Depuis plusieurs années, Haïti est conduite vers une descente aux enfers. Toutes les institutions républicaines, si elles n’ont pas tout simplement disparu, ont été de fait mises en veilleuse. Elles ont atteint un tel degré de délabrement qu’il serait juste d’avancer que ce pays rongé par l’insécurité est abandonné à son sort. L’école est de toute évidence l’une des institutions les plus affectées.
Les gangs armés contrôlant la quasi-totalité du territoire haïtien font régner la loi de la terreur. Ils obligent les familles à fuir leurs maisons avant de les piller et de les incendier. Le kidnapping, les viols, les tueries sont monnaie courante.
Dans ce contexte de violence généralisée, l’école est sans doute l’une des institutions les plus touchées. Les enseignants, les élèves, les parents, ne sont pas épargnés par cette violence aveugle qui détruit la société dans son ensemble.
Dans les départements de l’Artibonite et de l’Ouest par exemple, plusieurs écoles ont dû fermer leurs portes à cause de la violence des gangs. L’année dernière à Port-au-Prince, des enseignants ont même été atteints de projectiles pendant qu’ils dispensaient leurs cours. Le cas du Professeur Sorel Jasmin en est l’exemple le plus frappant.
Pour cette année académique 2023-2024, beaucoup de lycées et d’écoles nationales de la capitale n’ont pas pu accueillir les enfants le 11 septembre 2023 qui était la date fixée pour la réouverture officielle des classes. Ces établissements scolaires servaient d’abris provisoires aux déplacés de Carrefour Feuille et des différentes zones de Port-au-Prince occupées par les gangs. Certains enseignants racontent que jusqu’à ce mois de février, ils n’ont pas encore pu dispenser de cours dans des classes d’examens officiels.
Dans certaines écoles, les classes fonctionnent avec jusqu’à 20 % de leurs effectifs réels. Les parents ont peur de risquer la vie de leurs enfants en les envoyant à l’école. Même si ces derniers ne sont pas plus en sécurité à la maison ou dans les camps de déplacés, mais au moins ils les ont sous les yeux.

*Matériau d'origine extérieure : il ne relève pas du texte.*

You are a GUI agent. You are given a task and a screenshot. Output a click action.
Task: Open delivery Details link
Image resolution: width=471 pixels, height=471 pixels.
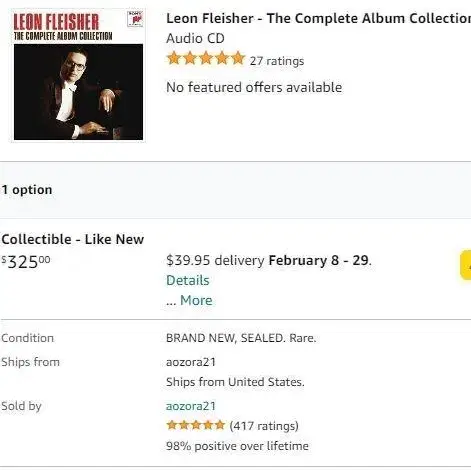coord(188,280)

Des organismes internationaux plaident pour le respect du droit à l’éducation des enfants haïtiens
En plus, les élèves qui ont assisté aux cours la veille ne sont pas forcément les mêmes qui assisteront aux cours le lendemain. Si les enseignants n’ont pas la quiétude d’esprit pour travailler normalement, les enfants, eux-mêmes, sont traumatisés et ont l’esprit ailleurs quand ils sont en classe.
« Pendant que j’explique une notion à mes élèves à la dernière heure de la journée, une fille a levé la main pour me demander la permission d’appeler ses parents pour savoir si elle pouvait rentrer à la maison car il y avait des tirs dans son quartier au moment où elle venait à l’école », raconte un professeur.
Depuis le début de ce mois de février, les portes des écoles étaient fermées pendant plusieurs jours à travers la région métropolitaine de Port-au-Prince et dans la plupart des villes de province à cause des manifestations antigouvernementales. Pour le mois de mars, les écoles se trouvant dans cette région n’ont pas pu fonctionner en raison de nombreuses attaques orchestrées par des groupes armés. L’école est donc victime des turbulences socio-politiques et de la violence des gangs.
Face à cette situation, l’UNICEF et l’UNESCO ont, dans une déclaration conjointe, plaidé pour le respect du droit à l’éducation des enfants haïtiens tout en soulignant que l’école doit être un sanctuaire inviolable, préservé des vicissitudes extérieures. Ces deux organismes se disent préoccupés par les conséquences de la violence armée et de l’instabilité socio-politique persistante sur le fonctionnement des écoles.
Ces organismes sus-cités unissent leurs voix pour attirer l’attention sur les conséquences dévastatrices de l’interruption fréquente et/ou de la fermeture de nombreuses écoles dans le pays, privant des milliers d’enfants de leur droit à l’éducation. Le droit à l’éducation est un droit garanti par la Déclaration Universelle des Droits de l’Homme qui stipule en son article 26 : « Toute personne a droit à l’éducation. » Il revient à l’État haïtien de garantir les conditions nécessaires pour que les enfants haïtiens puissent jouir pleinement de ce droit.